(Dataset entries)
================================

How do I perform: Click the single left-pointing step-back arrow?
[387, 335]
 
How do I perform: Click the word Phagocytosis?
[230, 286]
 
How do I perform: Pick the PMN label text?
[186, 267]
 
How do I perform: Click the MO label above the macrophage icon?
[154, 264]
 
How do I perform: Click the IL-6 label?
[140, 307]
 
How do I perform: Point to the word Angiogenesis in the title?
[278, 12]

================================

> Problem to work on
Write out all records exactly, keeping every detail.

> Exercise response
How do I perform: Click the single left-pointing step-back arrow?
[387, 335]
 
How do I perform: Click the word Phagocytosis?
[230, 286]
 
How do I perform: Pick the PMN label text?
[186, 267]
 
How do I perform: Click the MO label above the macrophage icon?
[154, 264]
 
How do I perform: Click the IL-6 label?
[140, 307]
 
How do I perform: Point to the word Angiogenesis in the title?
[278, 12]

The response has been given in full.